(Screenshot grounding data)
============

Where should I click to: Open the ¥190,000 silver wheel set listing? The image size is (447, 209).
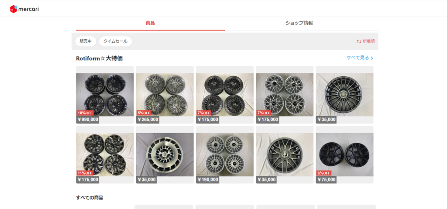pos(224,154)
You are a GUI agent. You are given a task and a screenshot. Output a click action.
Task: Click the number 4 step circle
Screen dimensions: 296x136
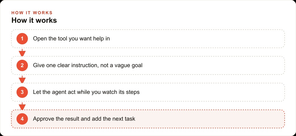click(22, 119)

============

#### [Prompt]
When you print the records above, keep them exact and leave out the pictures.

#### [Answer to this task]
Where should I click to: Open the ¥190,000 silver wheel set listing? The image size is (447, 209).
pos(224,154)
You are a GUI agent. You are given a task and a screenshot. Output a click action.
Task: Click the number 4 step circle
Screen dimensions: 296x136
click(22, 119)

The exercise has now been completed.